Un’altra partita di giro che non risolve il nodo del debito. “Trovati 400 milioni di euro per gli stipendi di aprile, ma ora cerco altri 2 miliardi e mezzo”. Queste le parole che il viceministro delle finanze Dimitri Mardas ha consegnato questa mattina alla tv greca Mega, sollevando, anche se solo per pochissimo tempo, gli animi di dipendenti pubblici e pensionati. Se fino a ieri l’allarme ad Atene suonava in attesa del 25 aprile, ultimo giorno in cui è previsto che nelle casse dell’erario ci sia denaro cash, oggi si apprende che qualche fondo pensione ha versato soldi sul conto speciale della Banca di Grecia aperto dal governo per l’emergenza.
Due giorni fa l’esecutivo Tsipras, contestato da tutti i fronti, ha deciso di impegnare la cassa degli enti pubblici attraverso un decreto con cui ha intimato a amministrazioni pubbliche e enti locali di centralizzare la propria liquidità nella tesoreria nazionale. Oltre alla contrarietà dei titolari di quote di fondi pensione si registra la ferma protesta dei sindaci ellenici, che ieri in un’assemblea infuocata hanno tuonato contro il governo: “Non vi daremo un euro”. Sindaci e prefetti hanno deciso, rischiando conseguenze penali, di non applicare la decisione del governo, che chiedeva la disponibilità a versare 5,5 miliardi. L’Unione Centrale dei Comuni della Grecia ha preso la decisione dopo una riunione di sette ore con lo stesso Mardas. Intanto, i lavoratori in tutti i comuni si preparano a proteste e marce in strada il giorno in cui l’atto legislativo andrà alla Camera.
Gli amministratori locali restano in trincea perché se dovessero essere “costretti” dal decreto governativo all’esborso potrebbero paradossalmente non avere poi denaro per l’amministrazione ordinaria, come l’illuminazione o la raccolta dei rifiuti nelle città. Il governo ha smentito i rumors su un prelievo obbligatorio in caso di nuova emergenza, ma ad oggi nessuno può escludere che alla fine Tsipras opti per una sorta di metodo Cipro rivisto, con gli enti pubblici al posto dei correntisti espropriati.

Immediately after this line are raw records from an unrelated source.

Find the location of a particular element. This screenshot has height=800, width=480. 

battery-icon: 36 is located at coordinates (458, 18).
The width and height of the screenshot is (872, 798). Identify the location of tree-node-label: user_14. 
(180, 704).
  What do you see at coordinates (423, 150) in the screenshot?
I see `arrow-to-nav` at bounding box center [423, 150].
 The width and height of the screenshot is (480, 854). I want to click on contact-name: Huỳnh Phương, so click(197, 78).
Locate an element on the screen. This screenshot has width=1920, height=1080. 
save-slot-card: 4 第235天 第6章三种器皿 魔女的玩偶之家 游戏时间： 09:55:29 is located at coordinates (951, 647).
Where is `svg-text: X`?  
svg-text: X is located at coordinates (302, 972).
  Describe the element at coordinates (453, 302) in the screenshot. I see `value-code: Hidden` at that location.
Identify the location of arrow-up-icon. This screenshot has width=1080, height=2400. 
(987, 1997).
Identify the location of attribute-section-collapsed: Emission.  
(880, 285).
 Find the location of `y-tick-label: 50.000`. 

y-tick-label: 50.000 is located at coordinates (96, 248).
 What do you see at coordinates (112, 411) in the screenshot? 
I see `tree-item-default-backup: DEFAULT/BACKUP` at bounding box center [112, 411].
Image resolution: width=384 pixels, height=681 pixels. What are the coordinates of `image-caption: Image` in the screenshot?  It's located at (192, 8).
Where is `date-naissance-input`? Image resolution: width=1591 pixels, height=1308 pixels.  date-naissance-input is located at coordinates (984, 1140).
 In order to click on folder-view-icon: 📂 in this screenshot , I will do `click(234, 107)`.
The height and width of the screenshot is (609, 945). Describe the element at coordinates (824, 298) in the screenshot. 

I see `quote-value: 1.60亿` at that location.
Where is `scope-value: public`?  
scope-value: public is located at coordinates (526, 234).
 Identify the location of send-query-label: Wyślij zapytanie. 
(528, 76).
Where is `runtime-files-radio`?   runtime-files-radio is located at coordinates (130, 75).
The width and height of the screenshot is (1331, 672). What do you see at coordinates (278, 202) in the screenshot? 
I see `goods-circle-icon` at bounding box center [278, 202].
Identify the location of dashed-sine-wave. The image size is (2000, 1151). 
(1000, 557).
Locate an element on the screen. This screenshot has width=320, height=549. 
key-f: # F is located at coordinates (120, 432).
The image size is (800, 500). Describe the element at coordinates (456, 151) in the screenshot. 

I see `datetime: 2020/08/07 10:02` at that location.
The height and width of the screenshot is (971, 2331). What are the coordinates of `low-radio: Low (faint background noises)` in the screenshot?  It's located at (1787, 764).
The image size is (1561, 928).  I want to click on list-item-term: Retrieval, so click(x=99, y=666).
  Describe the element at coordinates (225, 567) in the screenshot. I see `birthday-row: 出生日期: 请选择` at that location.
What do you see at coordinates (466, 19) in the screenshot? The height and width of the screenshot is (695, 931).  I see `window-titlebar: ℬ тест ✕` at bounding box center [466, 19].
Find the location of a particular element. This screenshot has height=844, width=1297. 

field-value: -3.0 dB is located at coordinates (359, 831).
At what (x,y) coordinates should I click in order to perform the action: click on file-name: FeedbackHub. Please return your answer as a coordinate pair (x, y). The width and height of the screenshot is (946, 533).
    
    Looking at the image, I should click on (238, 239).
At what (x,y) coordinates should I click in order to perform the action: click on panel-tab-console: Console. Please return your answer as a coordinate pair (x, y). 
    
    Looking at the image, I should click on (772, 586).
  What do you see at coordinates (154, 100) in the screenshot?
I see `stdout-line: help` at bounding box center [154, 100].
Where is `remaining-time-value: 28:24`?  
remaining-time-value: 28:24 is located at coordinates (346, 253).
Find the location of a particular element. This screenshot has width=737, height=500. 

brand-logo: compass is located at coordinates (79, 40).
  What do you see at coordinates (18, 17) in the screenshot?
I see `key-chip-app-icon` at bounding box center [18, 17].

Nel frattempo la trattativa sul debito ellenico continua a rilento e non si vedono spiragli di soluzione. Il presidente della Commissione Ue Jean Claude Juncker, la cancelliera tedesca Angela Merkel e il premier greco Alexis Tsipras continuano a inviarsi messaggi contraddittori e poco incoraggianti, fatta eccezione per il “no al Grexit” che ancora ieri il numero uno dell’esecutivo Ue ha ribadito. Ma la realtà è che tra maggio e giugno il Paese deve restituire 2,5 miliardi al Fondo monetario internazionale e tra luglio e agosto scadranno bond in mano alla Bce per altri 6,7 miliardi. Somme che non ci sono, anche se l’Eurotower sta continuando a garantire l’accesso delle banche alla liquidità di emergenza (Ela) e secondo il quotidiano tedesco Handelsblatt ha nuovamente aumentato il tetto portandolo a 75,5 miliardi. Smentita invece l’indiscrezione, rivelata dal New York Times, secondo cui Francoforte avrebbe dato “un giro di vite” rendendo molto più costoso il ricorso all’Ela.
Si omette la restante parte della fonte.